* Input data
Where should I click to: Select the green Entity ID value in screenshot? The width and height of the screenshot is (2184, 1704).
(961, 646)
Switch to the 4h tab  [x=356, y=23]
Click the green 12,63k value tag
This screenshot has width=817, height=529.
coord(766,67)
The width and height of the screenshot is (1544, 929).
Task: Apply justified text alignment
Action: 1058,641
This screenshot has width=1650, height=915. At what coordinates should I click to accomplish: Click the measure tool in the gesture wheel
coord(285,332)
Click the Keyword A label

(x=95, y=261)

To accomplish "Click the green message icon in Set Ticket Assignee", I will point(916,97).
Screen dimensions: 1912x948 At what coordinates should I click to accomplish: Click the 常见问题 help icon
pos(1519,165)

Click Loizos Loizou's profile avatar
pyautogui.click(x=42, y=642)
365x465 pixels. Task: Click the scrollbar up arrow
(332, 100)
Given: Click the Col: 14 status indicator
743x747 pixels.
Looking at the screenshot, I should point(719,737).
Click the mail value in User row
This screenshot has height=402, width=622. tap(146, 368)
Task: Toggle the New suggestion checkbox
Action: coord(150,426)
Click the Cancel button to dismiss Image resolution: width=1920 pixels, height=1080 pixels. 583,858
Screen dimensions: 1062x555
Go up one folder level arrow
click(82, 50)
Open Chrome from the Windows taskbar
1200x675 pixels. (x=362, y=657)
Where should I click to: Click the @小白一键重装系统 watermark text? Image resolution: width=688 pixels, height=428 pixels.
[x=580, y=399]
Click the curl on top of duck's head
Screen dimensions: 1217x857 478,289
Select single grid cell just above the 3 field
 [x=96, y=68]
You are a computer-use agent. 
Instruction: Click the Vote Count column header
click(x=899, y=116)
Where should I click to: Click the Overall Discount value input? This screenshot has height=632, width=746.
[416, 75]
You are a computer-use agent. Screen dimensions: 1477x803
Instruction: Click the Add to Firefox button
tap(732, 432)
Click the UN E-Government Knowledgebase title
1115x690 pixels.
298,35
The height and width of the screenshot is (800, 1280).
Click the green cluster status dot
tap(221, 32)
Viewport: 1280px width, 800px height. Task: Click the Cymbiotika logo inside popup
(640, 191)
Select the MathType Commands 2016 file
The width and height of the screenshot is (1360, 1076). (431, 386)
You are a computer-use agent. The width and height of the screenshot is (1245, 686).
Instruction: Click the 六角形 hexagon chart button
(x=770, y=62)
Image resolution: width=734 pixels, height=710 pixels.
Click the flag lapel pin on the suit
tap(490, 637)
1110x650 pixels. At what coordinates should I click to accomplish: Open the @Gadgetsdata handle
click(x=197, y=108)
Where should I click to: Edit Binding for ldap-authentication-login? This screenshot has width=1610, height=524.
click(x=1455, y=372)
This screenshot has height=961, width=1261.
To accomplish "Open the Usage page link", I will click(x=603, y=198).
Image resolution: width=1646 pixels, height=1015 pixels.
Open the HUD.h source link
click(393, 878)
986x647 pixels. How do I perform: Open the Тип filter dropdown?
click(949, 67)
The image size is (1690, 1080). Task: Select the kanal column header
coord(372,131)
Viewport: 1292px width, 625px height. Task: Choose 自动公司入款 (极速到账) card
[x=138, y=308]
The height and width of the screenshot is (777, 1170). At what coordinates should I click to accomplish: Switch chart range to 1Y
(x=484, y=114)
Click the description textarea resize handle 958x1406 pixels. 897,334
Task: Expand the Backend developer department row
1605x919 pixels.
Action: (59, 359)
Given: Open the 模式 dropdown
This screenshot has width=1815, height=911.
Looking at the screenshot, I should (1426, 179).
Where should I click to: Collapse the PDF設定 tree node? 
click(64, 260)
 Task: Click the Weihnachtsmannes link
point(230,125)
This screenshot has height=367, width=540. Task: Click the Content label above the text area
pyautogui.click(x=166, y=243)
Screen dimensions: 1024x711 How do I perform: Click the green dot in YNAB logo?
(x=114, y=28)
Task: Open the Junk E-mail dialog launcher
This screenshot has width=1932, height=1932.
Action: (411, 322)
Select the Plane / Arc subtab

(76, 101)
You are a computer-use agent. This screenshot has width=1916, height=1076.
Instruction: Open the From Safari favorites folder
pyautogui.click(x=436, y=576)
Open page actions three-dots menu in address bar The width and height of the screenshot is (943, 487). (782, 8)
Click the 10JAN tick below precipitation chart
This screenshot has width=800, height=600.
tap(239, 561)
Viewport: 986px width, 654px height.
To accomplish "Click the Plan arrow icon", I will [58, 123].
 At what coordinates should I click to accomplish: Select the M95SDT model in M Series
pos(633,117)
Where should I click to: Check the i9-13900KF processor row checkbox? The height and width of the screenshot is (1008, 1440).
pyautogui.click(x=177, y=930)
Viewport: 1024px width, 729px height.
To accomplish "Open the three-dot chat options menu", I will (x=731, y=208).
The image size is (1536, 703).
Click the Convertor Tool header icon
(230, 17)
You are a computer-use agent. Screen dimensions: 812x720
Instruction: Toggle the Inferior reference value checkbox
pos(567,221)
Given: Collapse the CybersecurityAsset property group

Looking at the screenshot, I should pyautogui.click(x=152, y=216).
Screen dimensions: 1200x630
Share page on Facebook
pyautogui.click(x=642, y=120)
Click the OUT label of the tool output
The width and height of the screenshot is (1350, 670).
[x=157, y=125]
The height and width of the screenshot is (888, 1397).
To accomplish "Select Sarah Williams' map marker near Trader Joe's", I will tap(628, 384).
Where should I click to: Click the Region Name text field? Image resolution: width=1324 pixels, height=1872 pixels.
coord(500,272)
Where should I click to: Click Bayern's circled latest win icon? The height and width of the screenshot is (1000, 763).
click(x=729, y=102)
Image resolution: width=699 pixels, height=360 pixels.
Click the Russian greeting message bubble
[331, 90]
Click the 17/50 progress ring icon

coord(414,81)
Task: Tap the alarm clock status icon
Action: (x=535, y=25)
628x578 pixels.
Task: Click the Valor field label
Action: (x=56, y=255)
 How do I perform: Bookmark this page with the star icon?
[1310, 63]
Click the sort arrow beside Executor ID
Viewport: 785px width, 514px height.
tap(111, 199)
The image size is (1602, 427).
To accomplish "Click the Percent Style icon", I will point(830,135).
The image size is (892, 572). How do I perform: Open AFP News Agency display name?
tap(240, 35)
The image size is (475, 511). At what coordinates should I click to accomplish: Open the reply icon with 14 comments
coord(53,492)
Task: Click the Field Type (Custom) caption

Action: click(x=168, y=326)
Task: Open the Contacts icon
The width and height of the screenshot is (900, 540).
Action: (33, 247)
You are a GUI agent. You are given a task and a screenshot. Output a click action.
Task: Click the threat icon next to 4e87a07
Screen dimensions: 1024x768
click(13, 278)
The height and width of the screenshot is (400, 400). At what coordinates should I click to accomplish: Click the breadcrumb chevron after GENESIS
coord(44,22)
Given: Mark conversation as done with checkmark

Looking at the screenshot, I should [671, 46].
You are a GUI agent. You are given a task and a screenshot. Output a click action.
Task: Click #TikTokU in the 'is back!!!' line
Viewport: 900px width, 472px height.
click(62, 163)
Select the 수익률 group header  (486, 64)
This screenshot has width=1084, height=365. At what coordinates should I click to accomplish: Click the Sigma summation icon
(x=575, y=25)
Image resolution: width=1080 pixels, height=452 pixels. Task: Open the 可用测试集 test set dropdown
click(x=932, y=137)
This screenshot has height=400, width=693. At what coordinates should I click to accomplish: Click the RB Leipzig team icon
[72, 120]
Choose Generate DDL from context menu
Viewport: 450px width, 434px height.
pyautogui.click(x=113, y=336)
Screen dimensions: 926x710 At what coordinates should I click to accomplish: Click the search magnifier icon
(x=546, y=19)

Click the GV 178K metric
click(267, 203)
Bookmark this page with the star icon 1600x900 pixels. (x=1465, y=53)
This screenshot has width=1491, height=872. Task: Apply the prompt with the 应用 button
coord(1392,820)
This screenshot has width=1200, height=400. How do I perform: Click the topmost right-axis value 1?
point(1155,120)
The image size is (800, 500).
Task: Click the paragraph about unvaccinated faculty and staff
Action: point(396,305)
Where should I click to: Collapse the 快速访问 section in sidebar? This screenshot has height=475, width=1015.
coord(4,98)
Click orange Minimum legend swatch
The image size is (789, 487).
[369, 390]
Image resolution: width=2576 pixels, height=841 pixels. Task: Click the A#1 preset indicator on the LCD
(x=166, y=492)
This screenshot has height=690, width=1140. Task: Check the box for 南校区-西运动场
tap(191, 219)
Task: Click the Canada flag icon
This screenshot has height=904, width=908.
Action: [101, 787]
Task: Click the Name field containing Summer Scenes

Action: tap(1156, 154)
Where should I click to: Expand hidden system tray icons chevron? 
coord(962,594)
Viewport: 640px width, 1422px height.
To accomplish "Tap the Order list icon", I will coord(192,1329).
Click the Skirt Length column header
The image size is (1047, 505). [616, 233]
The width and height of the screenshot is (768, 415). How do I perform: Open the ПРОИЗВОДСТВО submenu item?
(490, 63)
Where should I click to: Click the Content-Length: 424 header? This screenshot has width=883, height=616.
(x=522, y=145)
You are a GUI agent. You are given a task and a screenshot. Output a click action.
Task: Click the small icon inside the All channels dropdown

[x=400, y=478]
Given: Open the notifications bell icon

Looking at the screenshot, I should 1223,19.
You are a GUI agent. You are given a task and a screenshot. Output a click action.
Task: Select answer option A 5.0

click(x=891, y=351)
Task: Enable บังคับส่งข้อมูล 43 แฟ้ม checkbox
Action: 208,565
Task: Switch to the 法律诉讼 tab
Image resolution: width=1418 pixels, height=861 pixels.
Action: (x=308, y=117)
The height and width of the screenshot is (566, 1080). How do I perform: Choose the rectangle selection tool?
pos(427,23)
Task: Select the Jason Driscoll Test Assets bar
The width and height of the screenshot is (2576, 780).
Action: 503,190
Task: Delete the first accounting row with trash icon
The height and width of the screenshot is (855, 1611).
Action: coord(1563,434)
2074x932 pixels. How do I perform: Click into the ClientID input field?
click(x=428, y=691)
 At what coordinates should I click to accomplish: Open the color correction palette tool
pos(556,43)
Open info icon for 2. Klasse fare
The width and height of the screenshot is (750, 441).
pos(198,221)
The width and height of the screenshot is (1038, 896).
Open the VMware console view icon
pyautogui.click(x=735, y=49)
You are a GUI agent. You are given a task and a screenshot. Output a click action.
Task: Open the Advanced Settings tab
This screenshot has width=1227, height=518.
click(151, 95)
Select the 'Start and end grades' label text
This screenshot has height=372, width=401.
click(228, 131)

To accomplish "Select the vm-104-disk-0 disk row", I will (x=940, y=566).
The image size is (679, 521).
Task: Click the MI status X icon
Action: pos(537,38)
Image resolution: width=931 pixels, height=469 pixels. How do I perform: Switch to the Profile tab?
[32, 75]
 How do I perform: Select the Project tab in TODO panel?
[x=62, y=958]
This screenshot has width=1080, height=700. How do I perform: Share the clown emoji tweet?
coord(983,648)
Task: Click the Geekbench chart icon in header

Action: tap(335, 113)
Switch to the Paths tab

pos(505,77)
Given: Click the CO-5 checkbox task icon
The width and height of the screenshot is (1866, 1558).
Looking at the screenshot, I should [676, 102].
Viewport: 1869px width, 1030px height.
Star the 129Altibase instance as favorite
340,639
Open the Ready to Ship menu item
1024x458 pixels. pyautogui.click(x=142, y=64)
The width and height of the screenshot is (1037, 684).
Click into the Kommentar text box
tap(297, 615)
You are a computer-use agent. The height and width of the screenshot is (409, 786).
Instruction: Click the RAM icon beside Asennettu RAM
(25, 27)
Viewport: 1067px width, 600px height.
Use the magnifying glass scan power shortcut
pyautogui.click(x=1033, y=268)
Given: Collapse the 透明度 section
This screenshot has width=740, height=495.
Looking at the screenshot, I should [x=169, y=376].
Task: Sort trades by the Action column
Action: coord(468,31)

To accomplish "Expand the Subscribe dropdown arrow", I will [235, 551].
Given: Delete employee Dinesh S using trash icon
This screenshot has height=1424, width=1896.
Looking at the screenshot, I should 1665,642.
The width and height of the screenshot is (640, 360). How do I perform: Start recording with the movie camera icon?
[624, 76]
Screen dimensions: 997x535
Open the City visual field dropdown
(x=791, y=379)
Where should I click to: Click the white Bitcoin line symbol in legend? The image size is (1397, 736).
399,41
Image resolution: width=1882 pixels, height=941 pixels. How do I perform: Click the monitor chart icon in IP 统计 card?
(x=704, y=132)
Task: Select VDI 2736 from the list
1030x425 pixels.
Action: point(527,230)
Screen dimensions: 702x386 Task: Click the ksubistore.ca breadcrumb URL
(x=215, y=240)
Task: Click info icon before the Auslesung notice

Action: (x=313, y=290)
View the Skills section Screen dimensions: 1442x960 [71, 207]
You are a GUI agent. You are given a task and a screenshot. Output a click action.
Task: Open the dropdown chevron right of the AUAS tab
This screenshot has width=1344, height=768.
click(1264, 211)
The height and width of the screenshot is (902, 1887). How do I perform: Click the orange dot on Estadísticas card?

* Task brief
Search the listing above for the string "Delete". Copy every line that contains it.

* Response for this exercise
Task: Delete the first accounting row with trash icon
Given: Delete employee Dinesh S using trash icon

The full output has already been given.